Der Beschuldigte hatte die Tat bereits zu Prozessbeginn umfassend eingeräumt.
Der Beschuldigte könne jedoch für die Tat nicht bestraft werden, weil er aufgrund einer akuten psychotischen Erkrankung zur Tatzeit nicht schuldfähig gewesen sei. Weil von ihm jedoch aufgrund seiner schweren Erkrankung weitere erhebliche rechtswidrige Taten zu erwarten seien und er daher für die Allgemeinheit gefährlich sei, müsse er gemäß § 63 StGB in einem psychiatrischen Krankenhaus untergebracht werden.
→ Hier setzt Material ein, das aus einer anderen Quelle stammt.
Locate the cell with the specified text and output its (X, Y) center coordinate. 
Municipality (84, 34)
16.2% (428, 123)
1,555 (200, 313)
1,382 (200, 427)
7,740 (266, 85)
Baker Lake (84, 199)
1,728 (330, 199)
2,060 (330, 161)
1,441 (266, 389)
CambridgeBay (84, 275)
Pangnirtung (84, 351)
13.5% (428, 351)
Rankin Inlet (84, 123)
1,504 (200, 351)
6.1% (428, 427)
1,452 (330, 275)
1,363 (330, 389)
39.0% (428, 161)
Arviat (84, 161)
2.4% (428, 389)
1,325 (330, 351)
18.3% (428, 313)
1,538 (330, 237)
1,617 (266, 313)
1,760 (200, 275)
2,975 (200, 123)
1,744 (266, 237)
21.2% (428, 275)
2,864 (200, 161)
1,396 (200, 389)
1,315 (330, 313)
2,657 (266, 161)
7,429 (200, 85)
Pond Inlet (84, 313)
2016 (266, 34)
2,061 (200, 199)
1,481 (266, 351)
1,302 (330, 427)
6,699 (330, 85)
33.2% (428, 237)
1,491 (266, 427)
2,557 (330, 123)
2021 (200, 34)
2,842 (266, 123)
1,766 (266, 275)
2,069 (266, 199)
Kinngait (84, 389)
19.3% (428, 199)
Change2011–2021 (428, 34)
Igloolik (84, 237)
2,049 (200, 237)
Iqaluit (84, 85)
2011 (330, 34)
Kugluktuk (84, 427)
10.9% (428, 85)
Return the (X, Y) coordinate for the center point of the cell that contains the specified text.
Die Kammer folgt damit der Einschätzung eines psychiatrischen Sachverständigen, der im Prozess sein Gutachten erstattet hatte.
Das Urteil ist noch nicht rechtskräftig. Es kann mit dem Rechtsmittel der Revision angefochten werden.
Der Beschuldigte verbleibt vorläufig weiter im Krankenhaus des Maßregelvollzugs.
Zur Information:
In Berlin werden derartige Unterbringungen nach § 63 StGB im Krankenhaus des Maßregelvollzugs vollzogen. Dabei handelt es sich um eine geschlossene, gesicherte Anstalt. Die Dauer der Unterbringung ist grundsätzlich nicht befristet, die Betroffenen werden jedoch regelmäßig begutachtet und – je nach Behandlungsverlauf – erst entlassen, sobald sie keine Gefahr für die Allgemeinheit mehr darstellen.